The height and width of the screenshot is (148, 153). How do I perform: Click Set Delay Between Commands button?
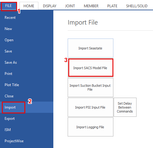(x=125, y=107)
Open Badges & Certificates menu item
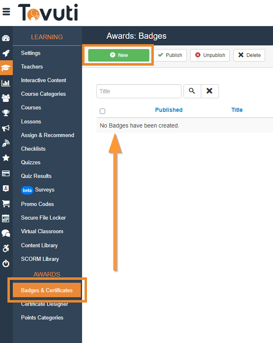 coord(47,290)
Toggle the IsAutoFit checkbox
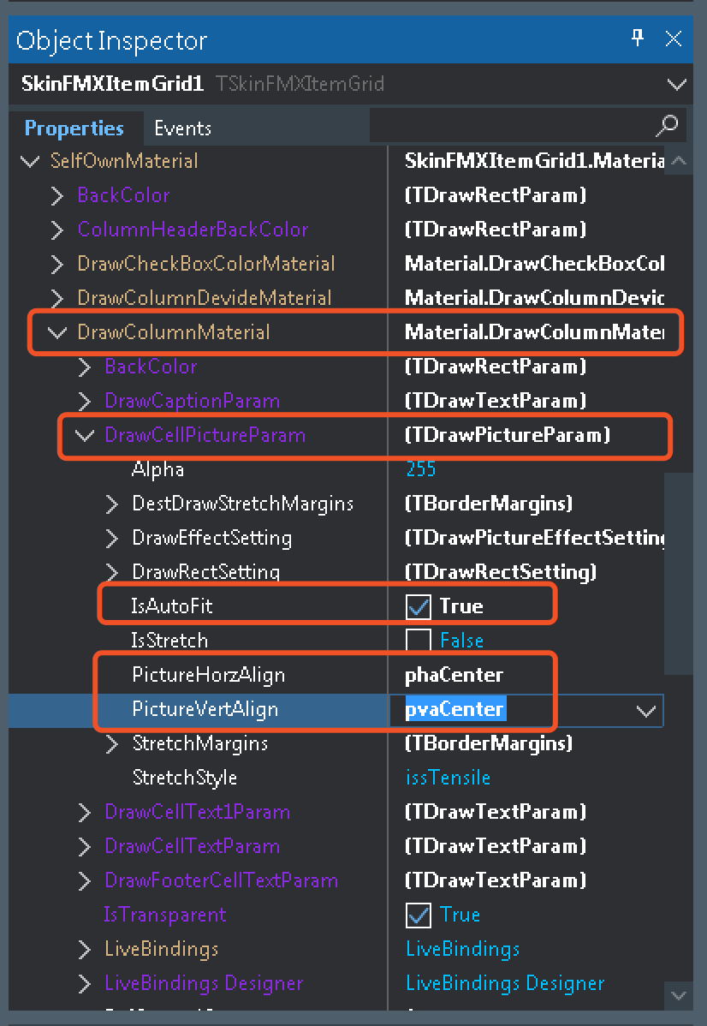The height and width of the screenshot is (1026, 707). tap(419, 606)
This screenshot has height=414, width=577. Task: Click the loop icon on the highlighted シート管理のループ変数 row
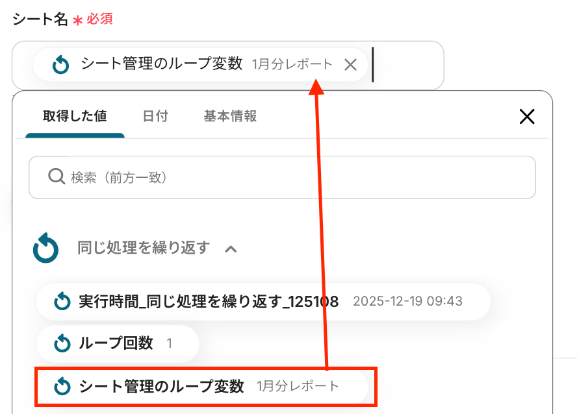pyautogui.click(x=62, y=387)
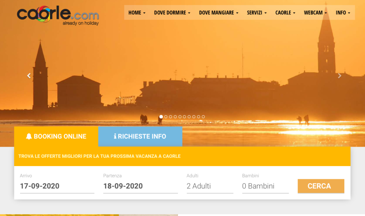Click the info icon on Richieste Info
The image size is (365, 216).
tap(115, 136)
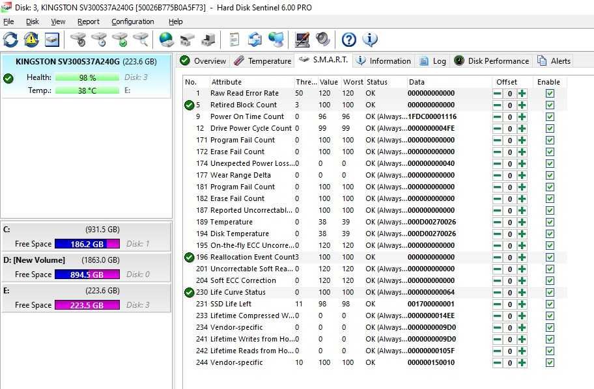Decrease offset for Power On Time Count
This screenshot has height=389, width=594.
(x=498, y=117)

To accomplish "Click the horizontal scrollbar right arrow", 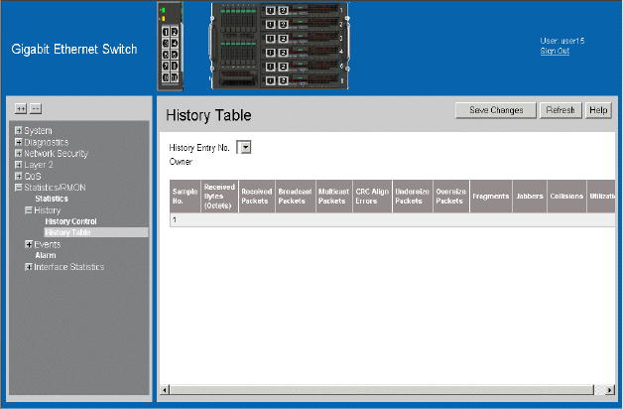I will pyautogui.click(x=597, y=389).
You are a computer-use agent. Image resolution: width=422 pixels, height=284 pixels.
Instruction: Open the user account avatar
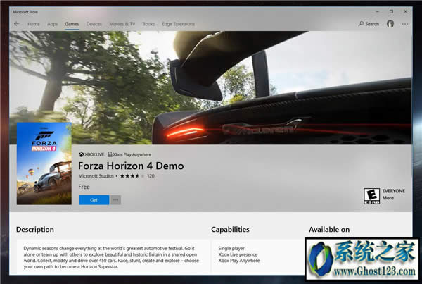pos(390,24)
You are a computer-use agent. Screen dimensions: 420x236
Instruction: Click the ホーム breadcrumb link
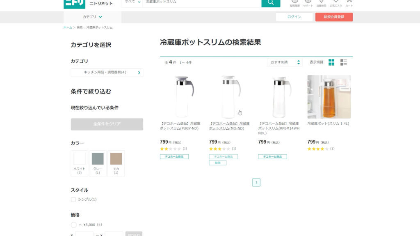pyautogui.click(x=67, y=27)
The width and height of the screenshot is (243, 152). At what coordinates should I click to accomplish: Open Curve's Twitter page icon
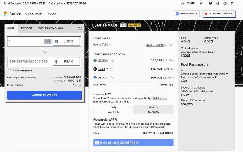click(211, 3)
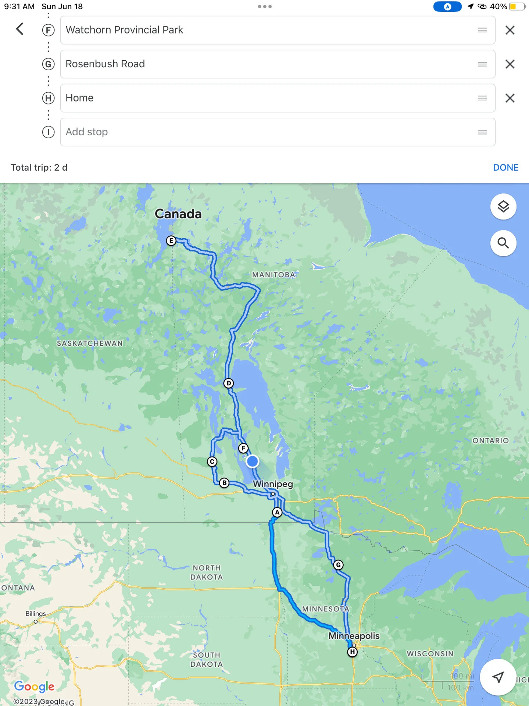Image resolution: width=529 pixels, height=706 pixels.
Task: Remove the Watchorn Provincial Park stop
Action: point(510,30)
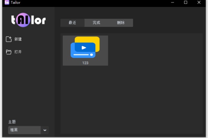
Task: Click the 雅黑 theme combo box field
Action: (x=24, y=130)
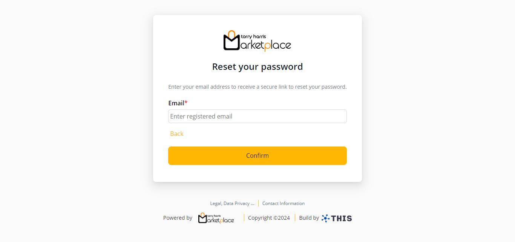Image resolution: width=515 pixels, height=242 pixels.
Task: Click the secure link instruction text
Action: (x=257, y=87)
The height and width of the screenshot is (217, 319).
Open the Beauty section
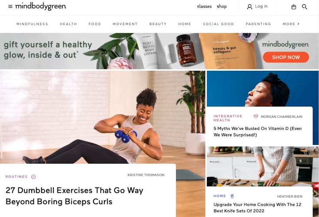pyautogui.click(x=158, y=24)
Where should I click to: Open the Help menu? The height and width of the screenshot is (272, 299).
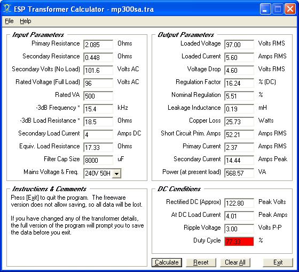(x=26, y=21)
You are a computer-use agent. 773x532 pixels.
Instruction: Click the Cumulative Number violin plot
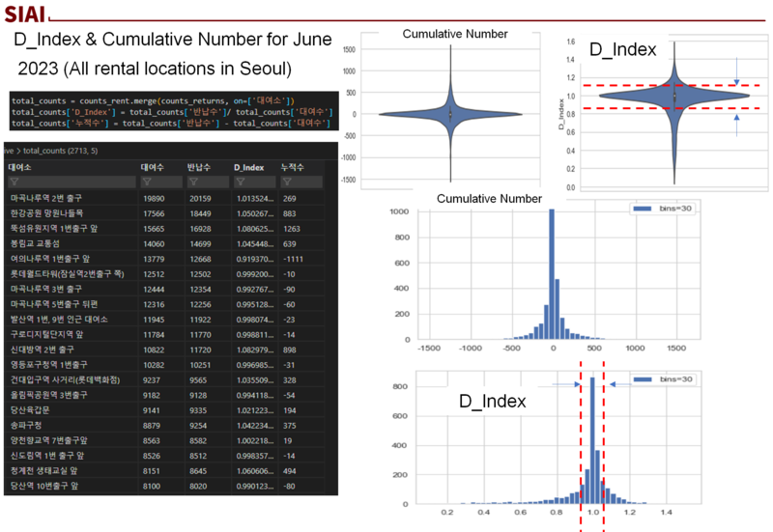click(449, 113)
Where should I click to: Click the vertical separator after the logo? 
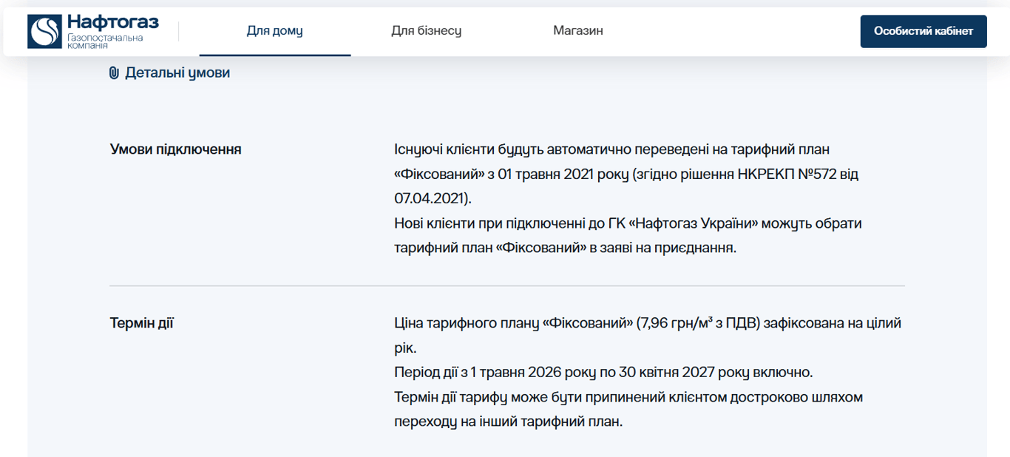click(178, 31)
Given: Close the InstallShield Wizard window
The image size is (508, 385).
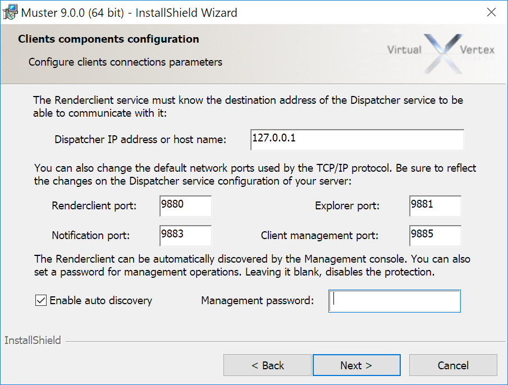Looking at the screenshot, I should point(491,12).
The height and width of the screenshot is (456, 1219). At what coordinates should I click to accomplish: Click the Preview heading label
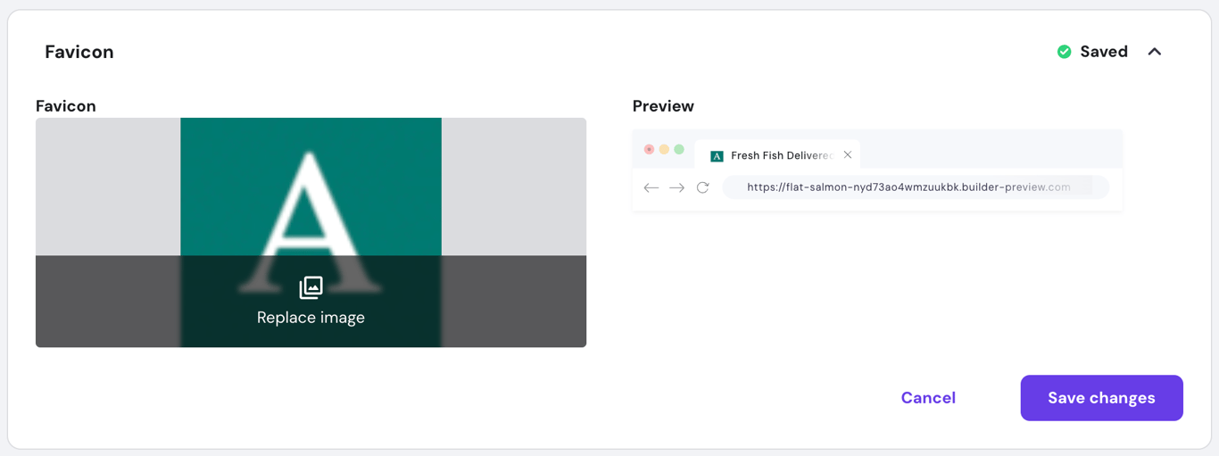tap(663, 106)
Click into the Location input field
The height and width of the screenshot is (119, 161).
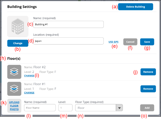(69, 41)
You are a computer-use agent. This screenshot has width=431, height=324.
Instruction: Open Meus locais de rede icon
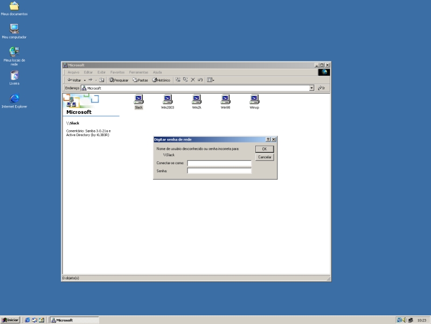point(14,52)
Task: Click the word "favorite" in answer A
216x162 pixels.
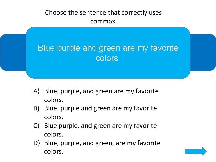Action: coord(147,91)
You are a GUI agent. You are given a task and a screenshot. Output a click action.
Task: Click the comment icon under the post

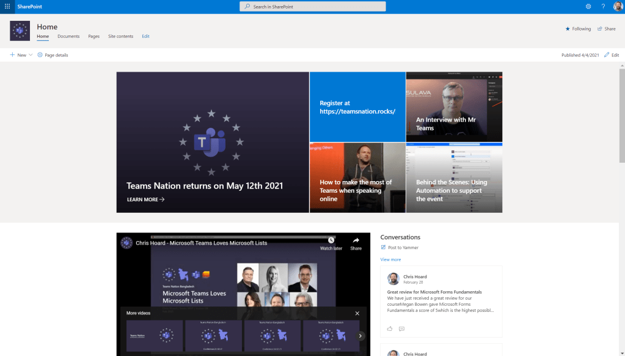click(401, 328)
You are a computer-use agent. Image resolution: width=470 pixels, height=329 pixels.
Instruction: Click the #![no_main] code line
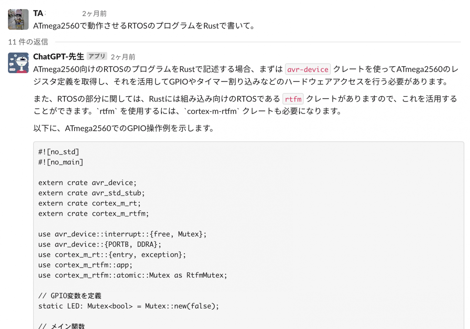[61, 162]

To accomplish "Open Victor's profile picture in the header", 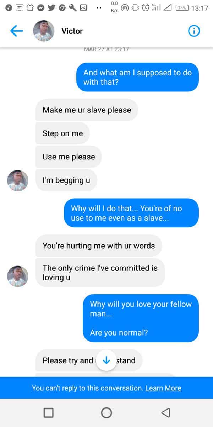I will 44,31.

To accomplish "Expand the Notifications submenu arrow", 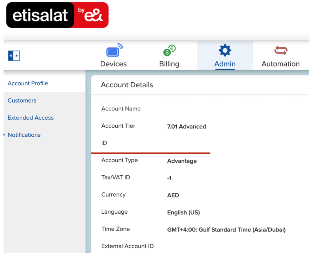I will click(4, 135).
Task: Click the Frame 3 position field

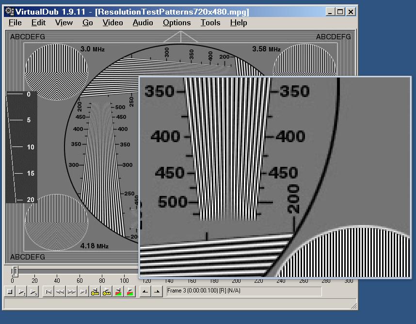Action: pos(243,291)
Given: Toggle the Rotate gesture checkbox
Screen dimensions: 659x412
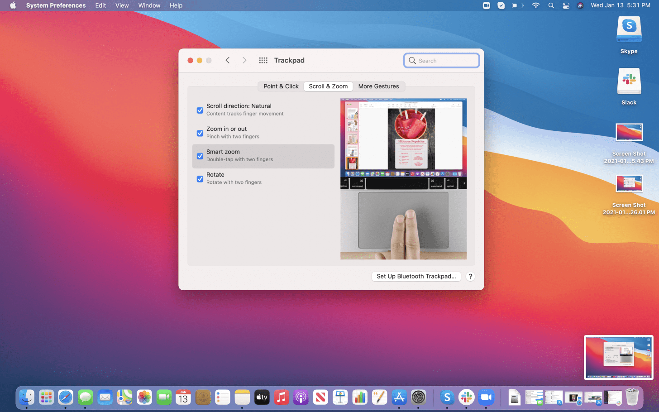Looking at the screenshot, I should point(200,179).
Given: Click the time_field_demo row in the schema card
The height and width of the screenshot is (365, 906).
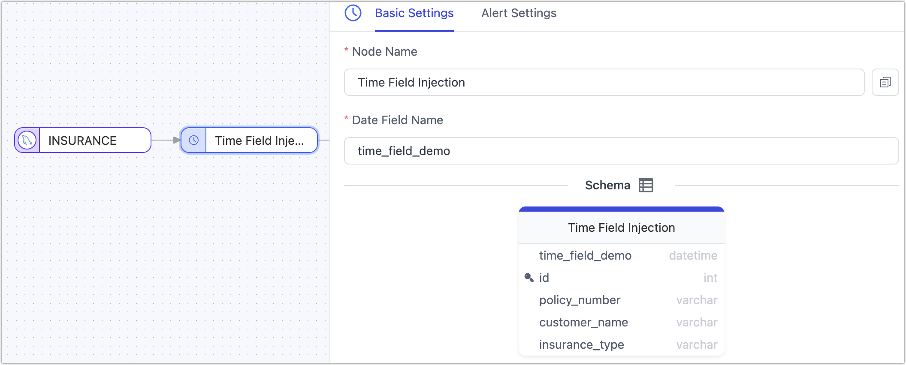Looking at the screenshot, I should [585, 255].
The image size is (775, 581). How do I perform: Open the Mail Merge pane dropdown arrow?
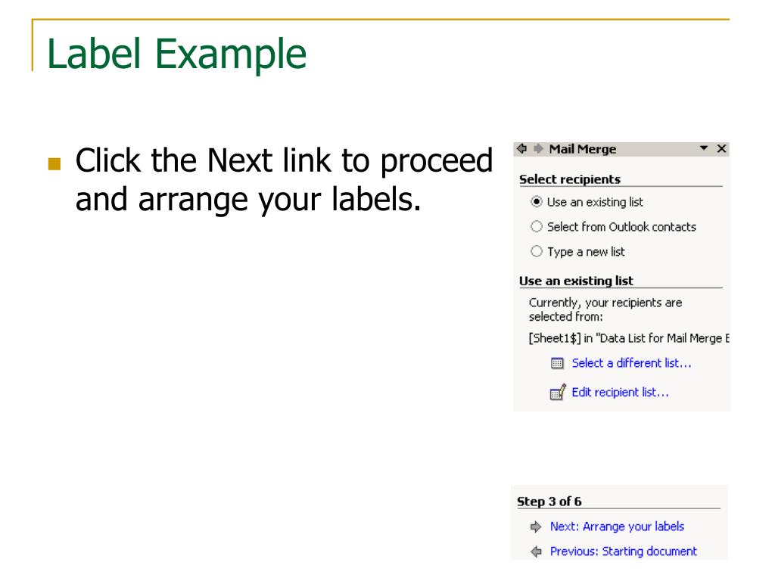click(x=704, y=148)
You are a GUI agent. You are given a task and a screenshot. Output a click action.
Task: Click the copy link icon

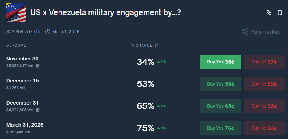click(x=269, y=12)
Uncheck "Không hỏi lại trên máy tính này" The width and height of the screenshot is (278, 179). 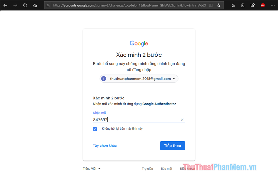click(x=95, y=129)
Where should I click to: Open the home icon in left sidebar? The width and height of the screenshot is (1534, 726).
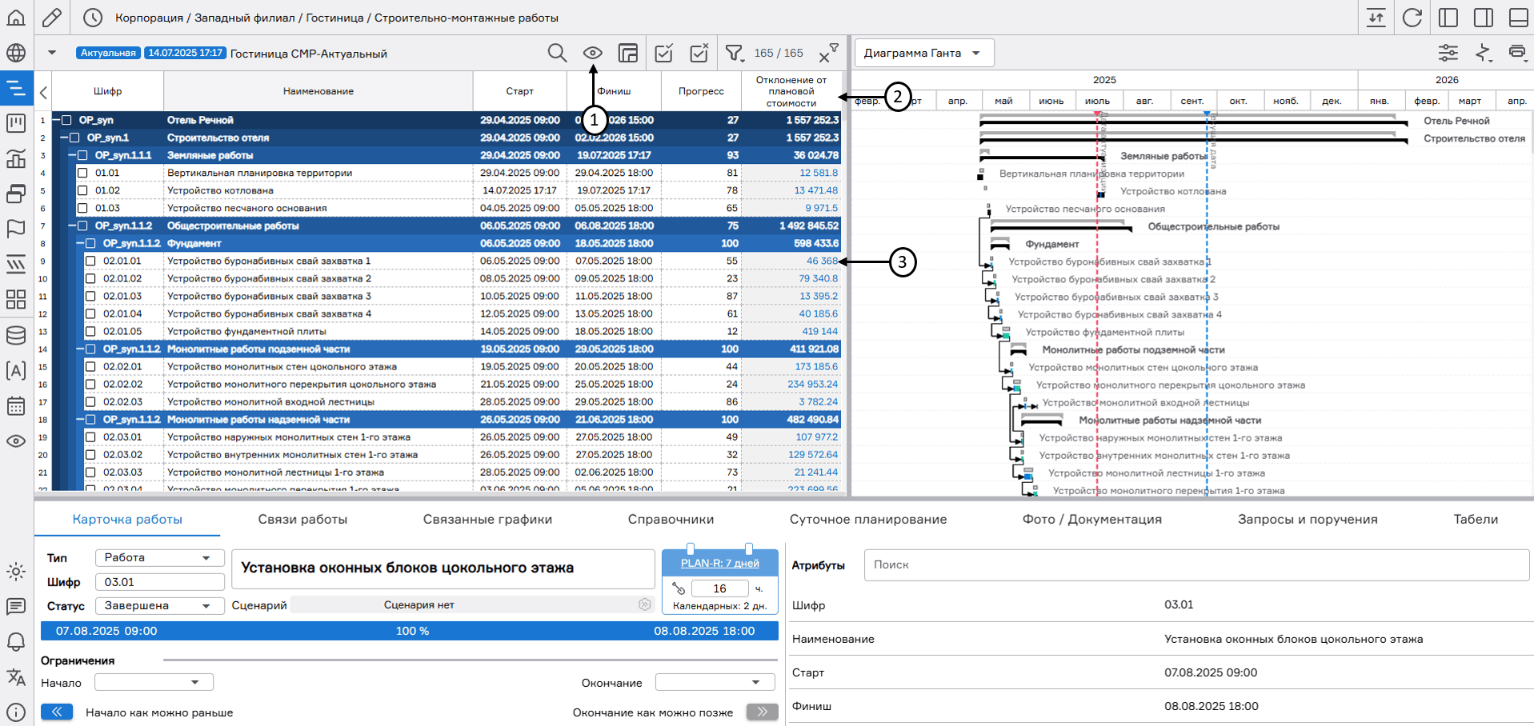(16, 18)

THE TASK:
Please copy out each line of the material that holds the string "agent".

EXPECTED OUTPUT:
You are a computer-use agent. Image resolution: width=422 pixels, height=284 pixels.
You are a computer-use agent. Screen dimensions: 420x236
You are a computer-use agent. 773x532 pixels.
You are a computer-use agent. This screenshot has width=431, height=324.
You are a GUI agent. You are given a task and a screenshot. Output a click action.
You are a computer-use agent. Image resolution: width=470 pixels, height=329 pixels.
You are a GUI agent. You are given a task and a screenshot. Output a click action.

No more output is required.